[A run of records]
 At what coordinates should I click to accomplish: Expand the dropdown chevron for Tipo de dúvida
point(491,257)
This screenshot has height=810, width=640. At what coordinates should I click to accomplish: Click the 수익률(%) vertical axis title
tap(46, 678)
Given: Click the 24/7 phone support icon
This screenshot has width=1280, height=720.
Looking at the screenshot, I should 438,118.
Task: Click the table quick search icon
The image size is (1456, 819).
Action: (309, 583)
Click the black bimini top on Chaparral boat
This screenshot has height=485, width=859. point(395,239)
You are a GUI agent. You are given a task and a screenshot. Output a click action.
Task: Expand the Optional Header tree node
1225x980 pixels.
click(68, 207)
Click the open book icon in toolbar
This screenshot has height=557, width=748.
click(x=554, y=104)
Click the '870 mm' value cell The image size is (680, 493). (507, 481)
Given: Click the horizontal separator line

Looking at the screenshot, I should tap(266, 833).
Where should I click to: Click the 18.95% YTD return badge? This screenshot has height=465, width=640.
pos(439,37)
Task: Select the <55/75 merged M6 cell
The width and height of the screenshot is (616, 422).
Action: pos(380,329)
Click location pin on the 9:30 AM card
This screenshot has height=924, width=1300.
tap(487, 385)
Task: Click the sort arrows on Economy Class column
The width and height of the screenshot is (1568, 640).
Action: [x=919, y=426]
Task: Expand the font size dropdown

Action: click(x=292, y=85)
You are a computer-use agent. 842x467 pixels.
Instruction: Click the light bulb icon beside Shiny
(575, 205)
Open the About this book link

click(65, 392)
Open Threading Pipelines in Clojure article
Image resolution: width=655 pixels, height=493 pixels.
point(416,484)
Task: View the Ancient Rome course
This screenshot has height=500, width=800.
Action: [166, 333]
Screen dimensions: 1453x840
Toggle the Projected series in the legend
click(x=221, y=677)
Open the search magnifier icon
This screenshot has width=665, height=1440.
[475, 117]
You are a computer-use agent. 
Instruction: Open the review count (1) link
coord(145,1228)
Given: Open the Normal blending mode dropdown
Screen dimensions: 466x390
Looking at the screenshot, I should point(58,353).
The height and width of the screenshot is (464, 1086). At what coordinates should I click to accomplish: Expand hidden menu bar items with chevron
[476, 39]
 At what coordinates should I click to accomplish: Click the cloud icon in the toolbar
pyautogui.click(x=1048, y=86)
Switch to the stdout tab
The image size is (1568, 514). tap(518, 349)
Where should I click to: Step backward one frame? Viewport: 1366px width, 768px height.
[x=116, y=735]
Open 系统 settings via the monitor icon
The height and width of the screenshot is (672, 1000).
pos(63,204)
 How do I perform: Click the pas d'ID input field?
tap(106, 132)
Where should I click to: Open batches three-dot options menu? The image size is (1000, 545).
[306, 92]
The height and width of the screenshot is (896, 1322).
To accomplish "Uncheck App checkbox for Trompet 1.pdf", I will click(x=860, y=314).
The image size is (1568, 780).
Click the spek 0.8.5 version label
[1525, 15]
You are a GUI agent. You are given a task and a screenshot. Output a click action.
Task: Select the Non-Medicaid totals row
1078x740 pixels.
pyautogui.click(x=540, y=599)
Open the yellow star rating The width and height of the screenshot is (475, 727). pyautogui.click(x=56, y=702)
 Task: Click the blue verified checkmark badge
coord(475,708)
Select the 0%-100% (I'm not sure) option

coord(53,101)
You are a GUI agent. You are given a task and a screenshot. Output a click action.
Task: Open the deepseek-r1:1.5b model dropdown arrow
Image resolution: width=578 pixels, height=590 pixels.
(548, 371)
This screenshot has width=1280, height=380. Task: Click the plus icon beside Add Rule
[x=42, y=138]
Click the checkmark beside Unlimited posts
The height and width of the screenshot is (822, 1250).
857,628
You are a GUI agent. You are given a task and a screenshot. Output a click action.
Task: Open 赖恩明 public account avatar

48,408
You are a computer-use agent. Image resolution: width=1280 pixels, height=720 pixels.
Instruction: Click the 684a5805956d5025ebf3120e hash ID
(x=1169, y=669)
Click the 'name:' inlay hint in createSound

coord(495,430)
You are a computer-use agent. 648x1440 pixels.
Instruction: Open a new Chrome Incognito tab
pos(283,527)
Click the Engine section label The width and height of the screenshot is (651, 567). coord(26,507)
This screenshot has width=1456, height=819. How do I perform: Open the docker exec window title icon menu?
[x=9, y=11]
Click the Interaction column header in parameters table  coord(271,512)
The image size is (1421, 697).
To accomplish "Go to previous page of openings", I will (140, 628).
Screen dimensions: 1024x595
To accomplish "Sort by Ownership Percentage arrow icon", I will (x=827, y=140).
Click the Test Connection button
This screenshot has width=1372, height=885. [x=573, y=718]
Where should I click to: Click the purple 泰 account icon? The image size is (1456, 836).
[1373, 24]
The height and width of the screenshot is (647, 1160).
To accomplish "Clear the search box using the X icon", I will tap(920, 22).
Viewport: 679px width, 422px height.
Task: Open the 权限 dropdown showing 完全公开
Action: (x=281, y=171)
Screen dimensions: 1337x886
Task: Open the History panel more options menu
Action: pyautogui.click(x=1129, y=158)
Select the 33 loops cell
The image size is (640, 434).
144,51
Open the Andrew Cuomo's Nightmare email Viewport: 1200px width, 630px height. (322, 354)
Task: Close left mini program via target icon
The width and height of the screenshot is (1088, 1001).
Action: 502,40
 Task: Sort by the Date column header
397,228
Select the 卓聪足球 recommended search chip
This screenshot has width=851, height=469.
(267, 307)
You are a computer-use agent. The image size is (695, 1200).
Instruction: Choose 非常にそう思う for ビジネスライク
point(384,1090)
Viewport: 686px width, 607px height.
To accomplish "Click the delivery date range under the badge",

> **Work to be completed**
Swap "dropdown chevron" for "dropdown arrow" throughout the data and give it again with everything else unchanged.

> **Final answer**
 At what coordinates should I click to accomplish: Expand the dropdown arrow for Tipo de dúvida
point(491,257)
This screenshot has height=810, width=640. At what coordinates should I click to accomplish: Click the 수익률(%) vertical axis title
tap(46, 678)
Given: Click the 24/7 phone support icon
This screenshot has width=1280, height=720.
Looking at the screenshot, I should 438,118.
Task: Click the table quick search icon
The image size is (1456, 819).
Action: (309, 583)
Click the black bimini top on Chaparral boat
This screenshot has height=485, width=859. point(395,239)
You are a GUI agent. You are given a task and a screenshot. Output a click action.
Task: Expand the Optional Header tree node
1225x980 pixels.
click(68, 207)
Click the open book icon in toolbar
This screenshot has height=557, width=748.
click(x=554, y=104)
Click the '870 mm' value cell The image size is (680, 493). (507, 481)
Given: Click the horizontal separator line

Looking at the screenshot, I should tap(266, 833).
Where should I click to: Click the 18.95% YTD return badge? This screenshot has height=465, width=640.
pos(439,37)
Task: Select the <55/75 merged M6 cell
The width and height of the screenshot is (616, 422).
Action: pos(380,329)
Click location pin on the 9:30 AM card
This screenshot has height=924, width=1300.
tap(487, 385)
Task: Click the sort arrows on Economy Class column
The width and height of the screenshot is (1568, 640).
Action: [x=919, y=426]
Task: Expand the font size dropdown

Action: click(x=292, y=85)
You are a computer-use agent. 842x467 pixels.
Instruction: Click the light bulb icon beside Shiny
(575, 205)
Open the About this book link

click(65, 392)
Open Threading Pipelines in Clojure article
Image resolution: width=655 pixels, height=493 pixels.
point(416,484)
Task: View the Ancient Rome course
This screenshot has height=500, width=800.
Action: [166, 333]
Screen dimensions: 1453x840
Toggle the Projected series in the legend
click(x=221, y=677)
Open the search magnifier icon
This screenshot has width=665, height=1440.
[475, 117]
You are a computer-use agent. 
Instruction: Open the review count (1) link
coord(145,1228)
Given: Open the Normal blending mode dropdown
Screen dimensions: 466x390
Looking at the screenshot, I should point(58,353).
The height and width of the screenshot is (464, 1086). At what coordinates should I click to accomplish: Expand hidden menu bar items with chevron
[476, 39]
 At what coordinates should I click to accomplish: Click the cloud icon in the toolbar
pyautogui.click(x=1048, y=86)
Switch to the stdout tab
The image size is (1568, 514). tap(518, 349)
Where should I click to: Step backward one frame? Viewport: 1366px width, 768px height.
[x=116, y=735]
Open 系统 settings via the monitor icon
The height and width of the screenshot is (672, 1000).
pos(63,204)
 How do I perform: Click the pas d'ID input field?
tap(106, 132)
Where should I click to: Open batches three-dot options menu? The image size is (1000, 545).
[306, 92]
The height and width of the screenshot is (896, 1322).
To accomplish "Uncheck App checkbox for Trompet 1.pdf", I will click(x=860, y=314).
The image size is (1568, 780).
Click the spek 0.8.5 version label
[1525, 15]
You are a GUI agent. You are given a task and a screenshot. Output a click action.
Task: Select the Non-Medicaid totals row
1078x740 pixels.
pyautogui.click(x=540, y=599)
Open the yellow star rating The width and height of the screenshot is (475, 727). pyautogui.click(x=56, y=702)
 Task: Click the blue verified checkmark badge
coord(475,708)
Select the 0%-100% (I'm not sure) option

coord(53,101)
You are a GUI agent. You are given a task and a screenshot. Output a click action.
Task: Open the deepseek-r1:1.5b model dropdown arrow
Image resolution: width=578 pixels, height=590 pixels.
(548, 371)
This screenshot has width=1280, height=380. Task: Click the plus icon beside Add Rule
[x=42, y=138]
Click the checkmark beside Unlimited posts
The height and width of the screenshot is (822, 1250).
857,628
You are a GUI agent. You are given a task and a screenshot. Output a click action.
Task: Open 赖恩明 public account avatar

48,408
You are a computer-use agent. Image resolution: width=1280 pixels, height=720 pixels.
Instruction: Click the 684a5805956d5025ebf3120e hash ID
(x=1169, y=669)
Click the 'name:' inlay hint in createSound

coord(495,430)
You are a computer-use agent. 648x1440 pixels.
Instruction: Open a new Chrome Incognito tab
pos(283,527)
Click the Engine section label The width and height of the screenshot is (651, 567). coord(26,507)
This screenshot has width=1456, height=819. How do I perform: Open the docker exec window title icon menu?
[x=9, y=11]
Click the Interaction column header in parameters table  coord(271,512)
The image size is (1421, 697).
To accomplish "Go to previous page of openings", I will (140, 628).
Screen dimensions: 1024x595
To accomplish "Sort by Ownership Percentage arrow icon", I will (x=827, y=140).
Click the Test Connection button
This screenshot has width=1372, height=885. [x=573, y=718]
Where should I click to: Click the purple 泰 account icon? The image size is (1456, 836).
[1373, 24]
The height and width of the screenshot is (647, 1160).
To accomplish "Clear the search box using the X icon", I will tap(920, 22).
Viewport: 679px width, 422px height.
Task: Open the 权限 dropdown showing 完全公开
Action: (x=281, y=171)
Screen dimensions: 1337x886
Task: Open the History panel more options menu
Action: pyautogui.click(x=1129, y=158)
Select the 33 loops cell
The image size is (640, 434).
144,51
Open the Andrew Cuomo's Nightmare email Viewport: 1200px width, 630px height. (322, 354)
Task: Close left mini program via target icon
The width and height of the screenshot is (1088, 1001).
Action: 502,40
 Task: Sort by the Date column header
397,228
Select the 卓聪足球 recommended search chip
This screenshot has width=851, height=469.
(267, 307)
You are a computer-use agent. The image size is (695, 1200).
Instruction: Choose 非常にそう思う for ビジネスライク
point(384,1090)
Viewport: 686px width, 607px height.
To accomplish "Click the delivery date range under the badge",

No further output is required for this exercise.